━━━━━ Materials provided ━━━━━

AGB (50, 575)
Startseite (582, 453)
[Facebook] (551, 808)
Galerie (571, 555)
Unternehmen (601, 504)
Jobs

━━━━━

* [What is needed]: Please output every record, keeping each line exact.

* [Solution for this exercise]:
AGB (50, 575)
Startseite (582, 453)
[Facebook] (551, 808)
Galerie (571, 555)
Unternehmen (601, 504)
Jobs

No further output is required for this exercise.